On one side, organizers with the upcoming Free Speech Week event accused the university of not playing fair and trying to block their attempts to hold a week-long symposium. Yet, the university is firing back, saying they have tried to work with the group.
This is really a war of words that is heating up on Monday, with both sides pointing the finger at each other, possibly putting Free Speech Week in jeopardy.
On one side of the coin is Milo Yiannopoulous.
“UC Berkeley has been racking its brain for months, trying to work out how to cancel Free Speech week,” Yiannopoulous said in the YouTube video. “They do not want us on campus.”
Yiannopoulous is the British political commentator, author, and alt-right activist, as well as financial contributor, for Free Speech Week. He released a YouTube video in response to a growing controversy on the upcoming event at UC Berkeley.
He, along with the student group Berkeley Patriots, say they have attempted to meet the universities demands and contract requirements for the upcoming event planned to kick off on Sunday.
And on the other side is Doug Mogulof, the spokesman of UC Berkeley, who says the university wants all groups to be able to speak.
“Why didn’t they sign the contract weeks ago? Why didn’t they meet any of the three deadlines?

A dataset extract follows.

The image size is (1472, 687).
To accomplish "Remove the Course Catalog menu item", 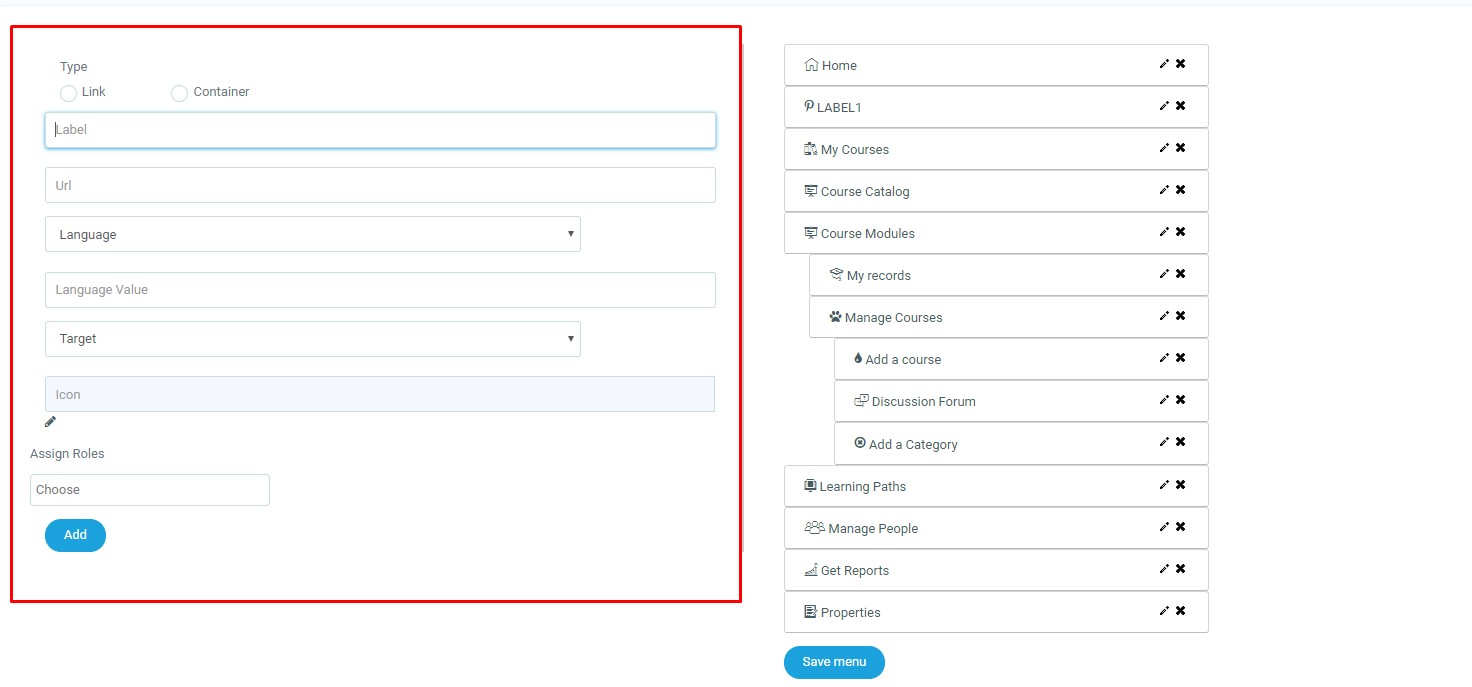I will 1180,190.
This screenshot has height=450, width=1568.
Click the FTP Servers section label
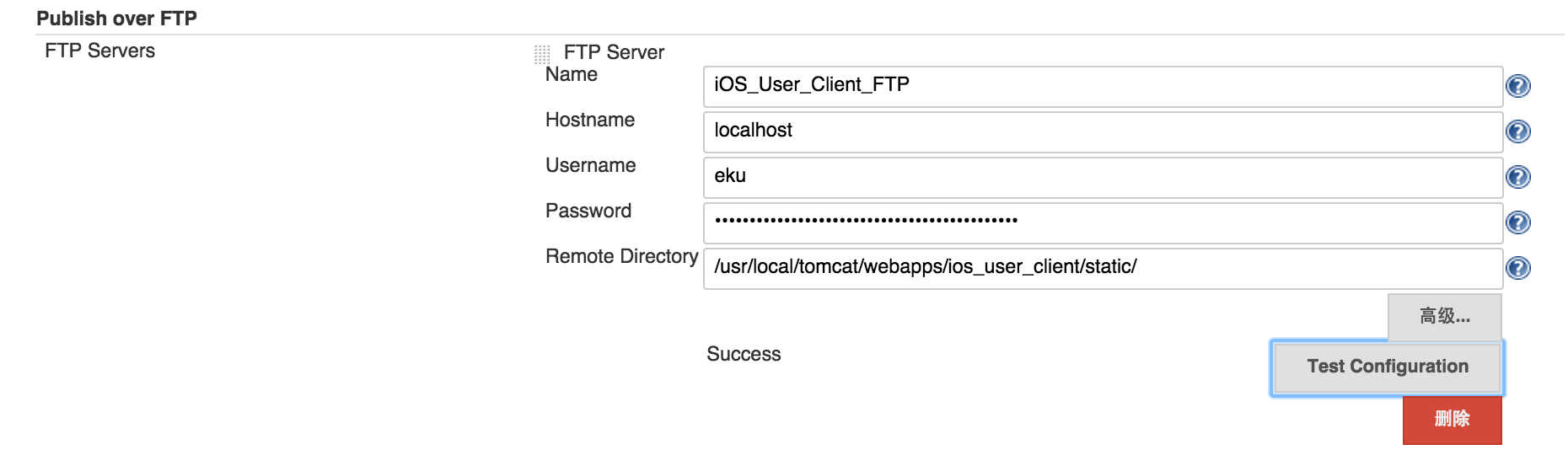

So, the university remains ready, willing, and able to accommodate Mr. Yiannopoulous,” Mogulof said.
Mogulof says the university has been clear from the beginning. They want Free Speech Week but are not granting the group, including Milo, any special accommodations.
Here’s what is the heart of the matter: a contract to hold speaking events at the university’s two large indoor centers, Zellerbach and Wheller Hall.
The university says the group missed key deadlines and did not pay the fees.
Milo, and the student group, says they had questions about getting a refund in case there is a cancellation for security reasons, such as what happened back in February when protesters turned violent causing hundreds of thousands of dollars in damage to the university and city.
For the university, there is no controversy. They don’t offer refunds to anyone.
“There were a number of clauses they asked for in the contract. Clauses that haven’t been granted to anyone,” Mogulof said. “We understand that they didn’t like that, but they had to decide. They’ve known that for weeks.”
Milo sees it differently.
“UC Berkeley’s conservative students feel totally betrayed by their university,” Yiannopoulous said in the YouTube video.
So, what happens next? The group has secured an outdoor venue, and the university is getting ready to gear up once again to take security measures to make sure that this event is safe for everyone.
A big question right now is who is coming to this free speech event. The university says a list has not been provided yet.
Yiannopolus has said he plans to come as well as other high-profile names like Ann Coulter and Steve Bannon.